**Text**
-- begin --

It seems to me that this use case is not explicitly supported yet. You can almost get it working but not quite.

The root cause

When systemd sees a unified cgroupfs at /sys/fs/cgroup it assumes it should be able to write to it which normally should be possible but is not the case here.

The basics

First of all, you need to create a systemd slice for docker containers and tell docker to use it - my current docker/daemon.json:

{
  "exec-opts": ["native.cgroupdriver=systemd"],
  "features": { "buildkit": true },
  "experimental": true,
  "cgroup-parent": "docker.slice"
}

Note: Not all of these options are necessary. The most important one is cgroup-parent. The cgroupdriver should already be switched to "systemd' by default.

Each slice gets its own nested cgroup. There is one caveat though: Each group might only be a "leaf" or "intermediary". Once a process takes ownershop of a cgroup no other can manage it. This means that the actual container process needs and will get its own private group attached below the configured one in the form of a systemd scope.

Reference: Please find more about systemd resource control, handling of cgroup namespaces and delegation.

Note: A this point docker daemon should use --cgroupns private by default, but you can force it anyway.

Now a newly started container will get its own group which should be available in a path that (depending on your setup) resembles:

/sys/fs/cgroup/your_docker_parent.slice/your_container.scope

And here is the important part: You must not mount a volume into container's /sys/fs/cgroup. The path to its private group mentioned above should get mounted there automatically.

-- end --

**Material**

-- begin --

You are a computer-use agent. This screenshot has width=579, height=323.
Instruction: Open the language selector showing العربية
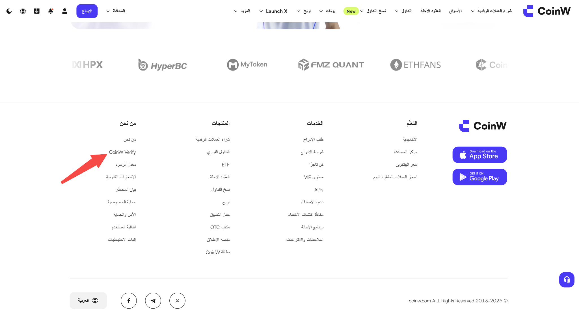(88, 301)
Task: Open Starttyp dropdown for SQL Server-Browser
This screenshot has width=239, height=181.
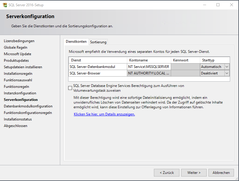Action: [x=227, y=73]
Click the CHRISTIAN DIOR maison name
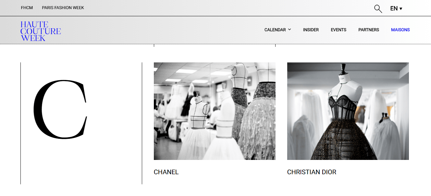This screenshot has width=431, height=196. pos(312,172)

-- end --
-- begin --

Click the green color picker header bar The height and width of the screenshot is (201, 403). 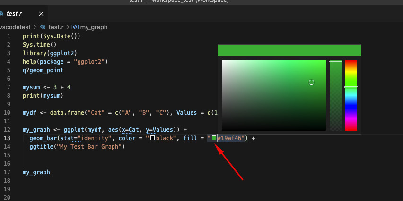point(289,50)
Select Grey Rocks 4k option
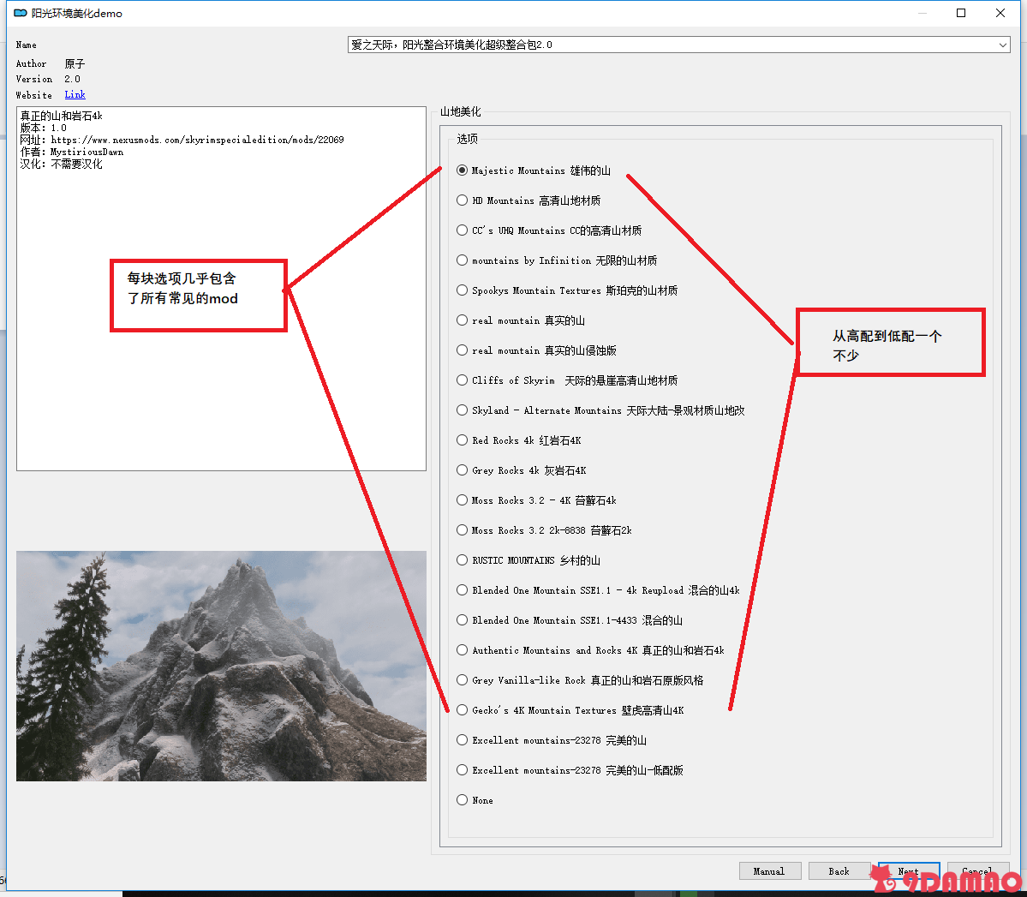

-- end --
-- begin --

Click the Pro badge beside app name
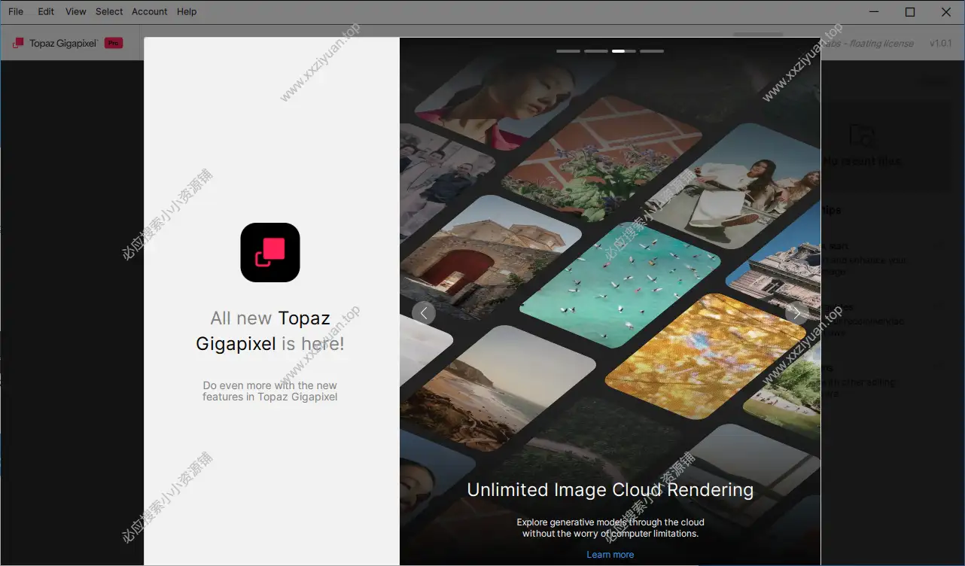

-- end --

**Task list**
- 1) In the text on Docker and systemd cgroups, which daemon.json option is called the most important one?
- 2) Reproduce the part of the text on Docker and systemd cgroups between "Note: A this" and "mounted there automatically.", inclusive.

**Task results**
- 1) cgroup-parent

- 2)
Note: A this point docker daemon should use --cgroupns private by default, but you can force it anyway.

Now a newly started container will get its own group which should be available in a path that (depending on your setup) resembles:

/sys/fs/cgroup/your_docker_parent.slice/your_container.scope

And here is the important part: You must not mount a volume into container's /sys/fs/cgroup. The path to its private group mentioned above should get mounted there automatically.